Collected data entries
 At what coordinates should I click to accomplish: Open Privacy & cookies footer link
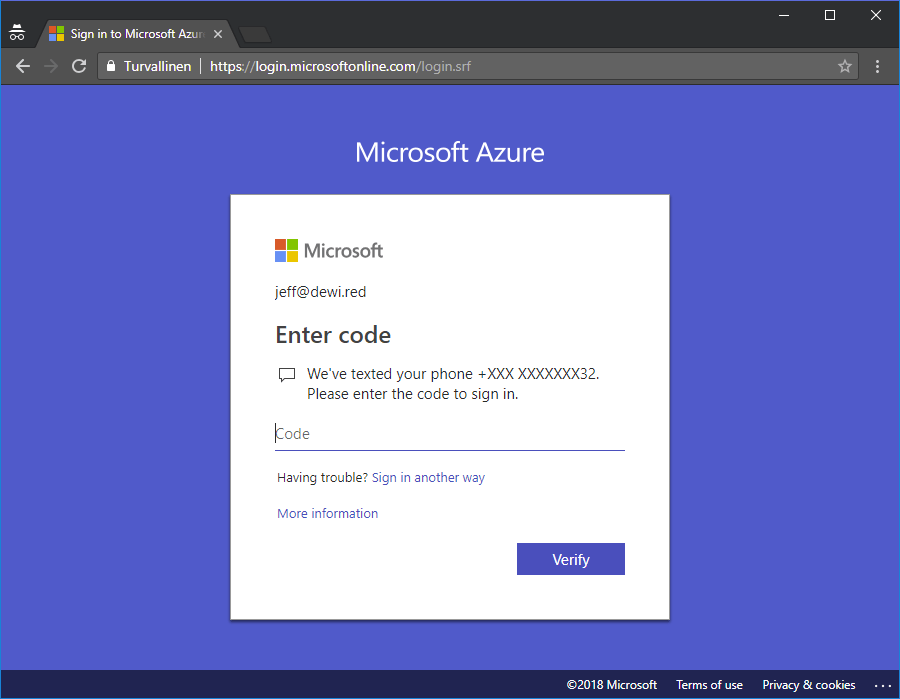pyautogui.click(x=808, y=685)
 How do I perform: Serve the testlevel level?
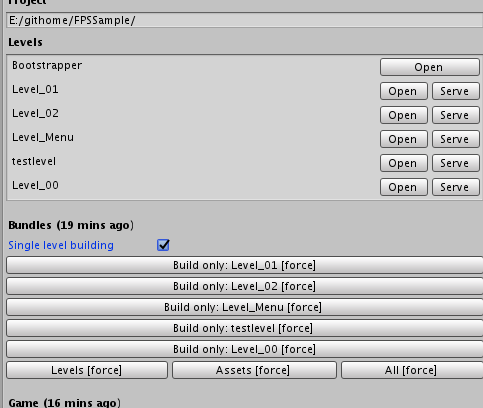pyautogui.click(x=456, y=163)
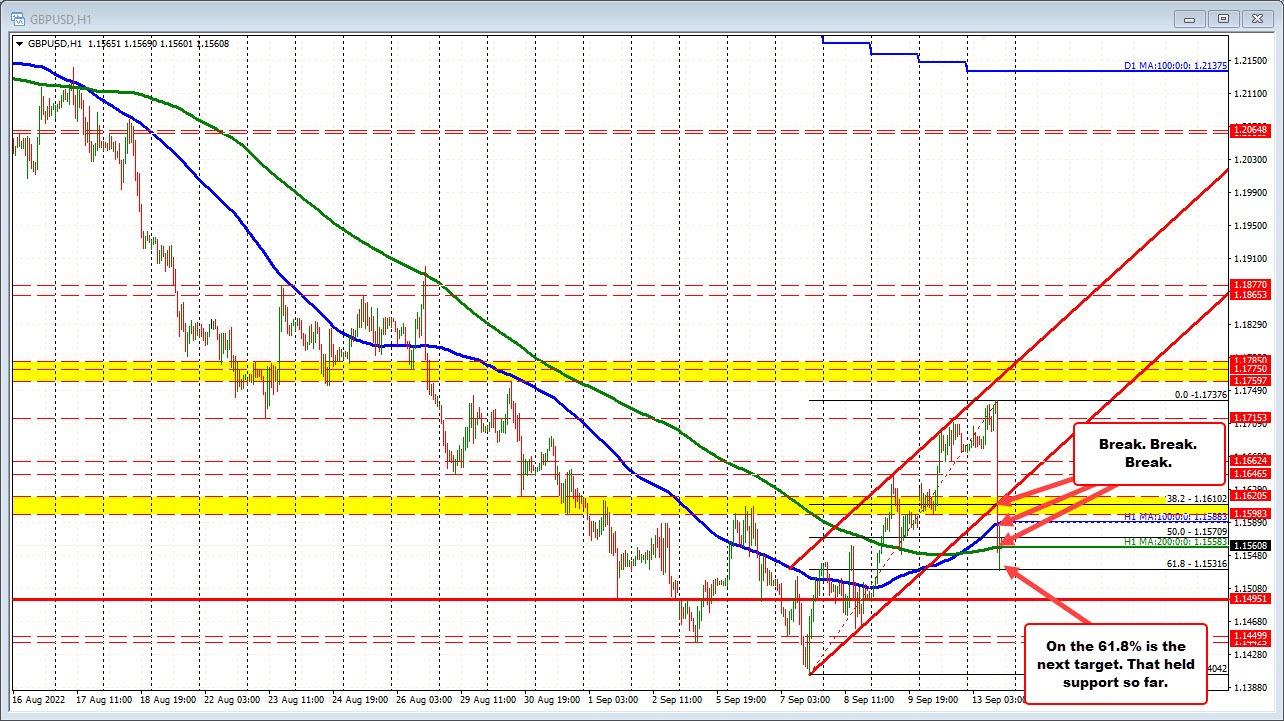Click the red price tag showing 1.20648

tap(1250, 130)

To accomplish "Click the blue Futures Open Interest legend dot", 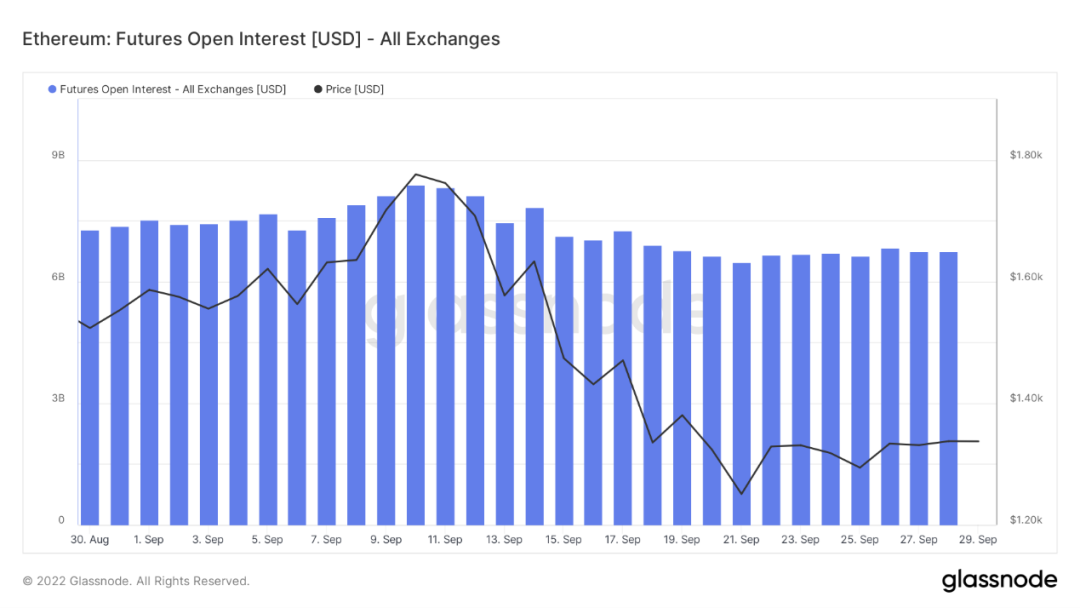I will 52,90.
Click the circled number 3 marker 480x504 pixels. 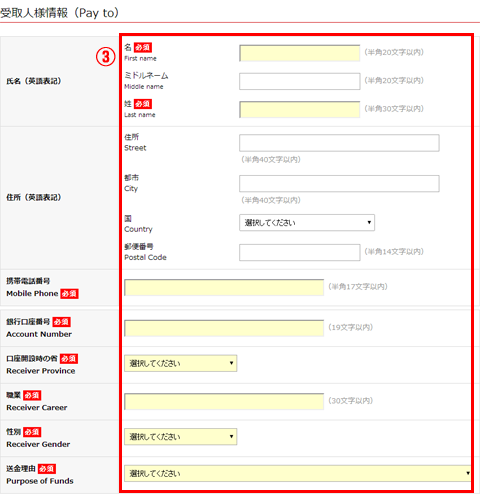106,57
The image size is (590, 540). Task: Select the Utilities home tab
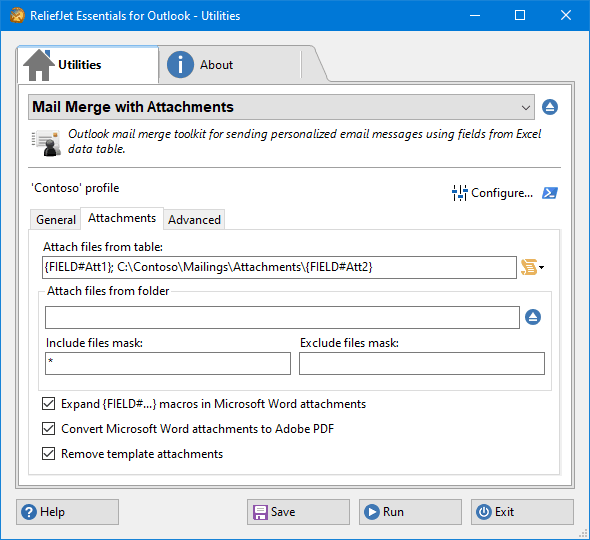coord(88,65)
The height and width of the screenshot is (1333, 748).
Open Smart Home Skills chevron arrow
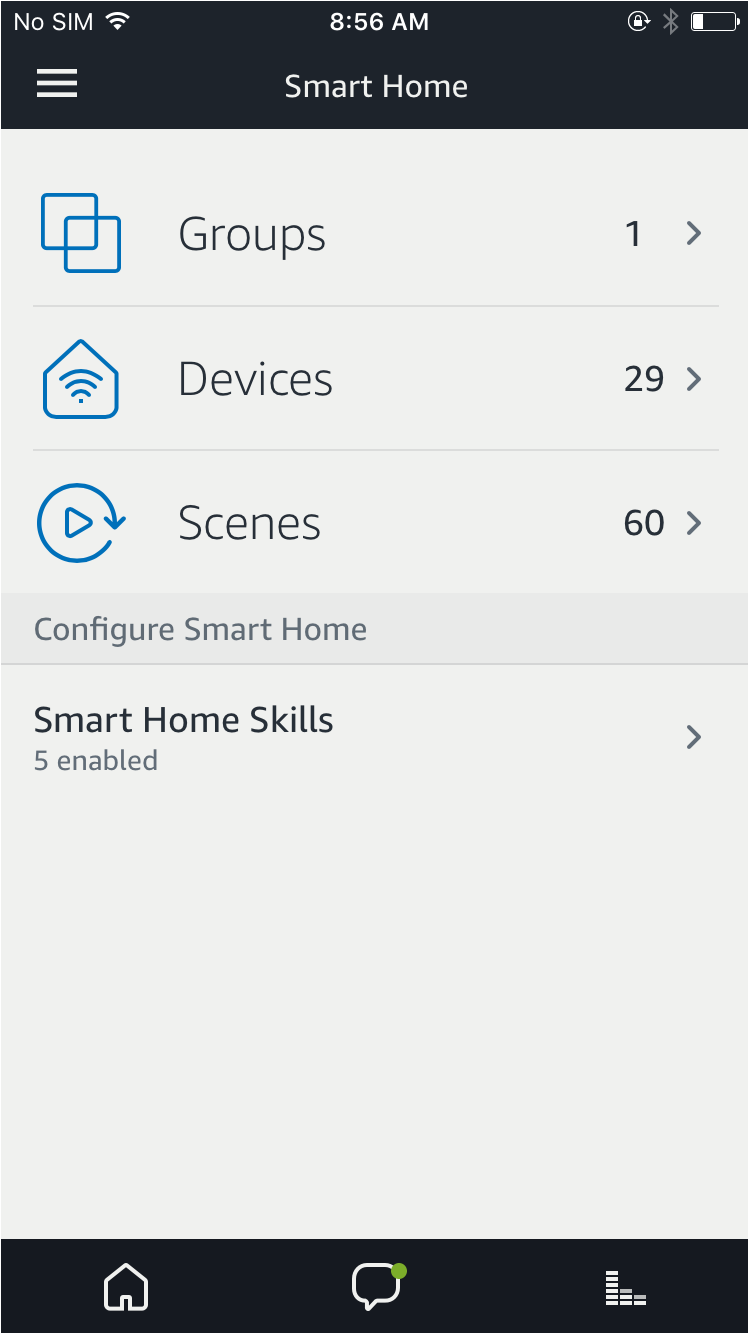point(694,737)
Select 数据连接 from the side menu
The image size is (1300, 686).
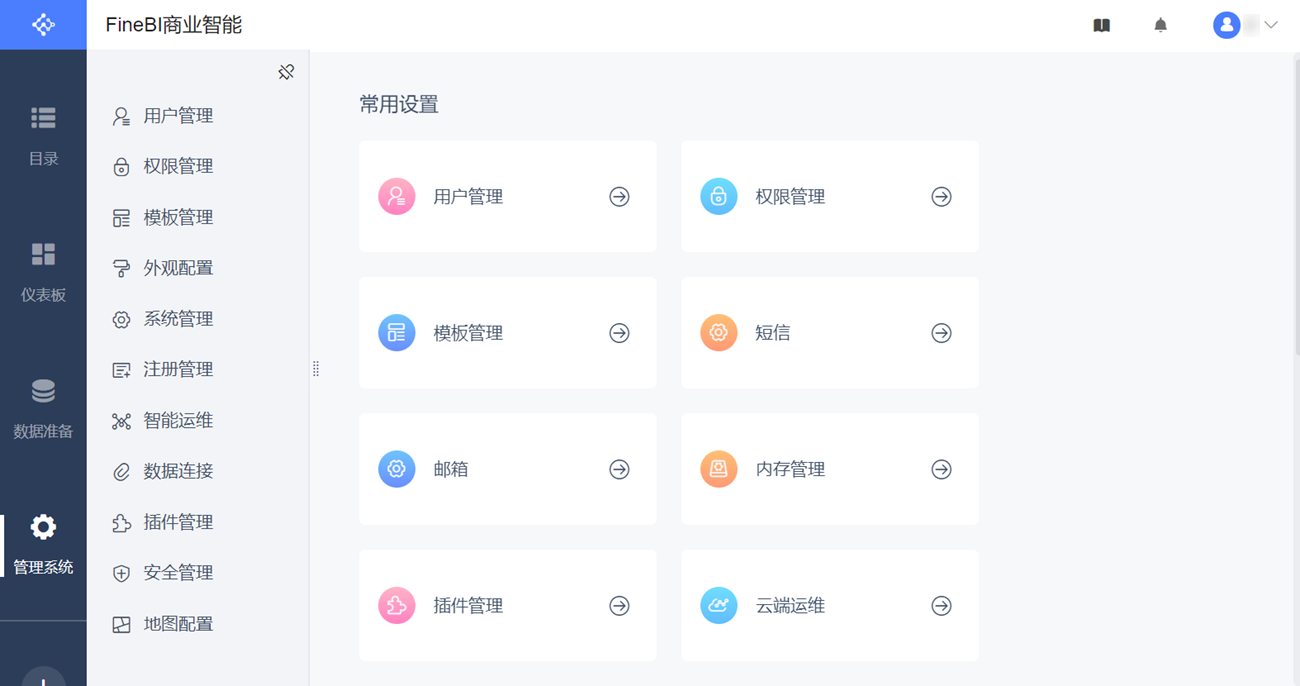click(x=177, y=471)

> **Task details**: Nothing but the lines from the one holding "The height and" through the final line of the records above belongs in the answer, each retyped exactly; omit the pictures.

> **Response area**:
The height and width of the screenshot is (1333, 748).
Open Smart Home Skills chevron arrow
point(694,737)
Select 数据连接 from the side menu
The image size is (1300, 686).
click(x=177, y=471)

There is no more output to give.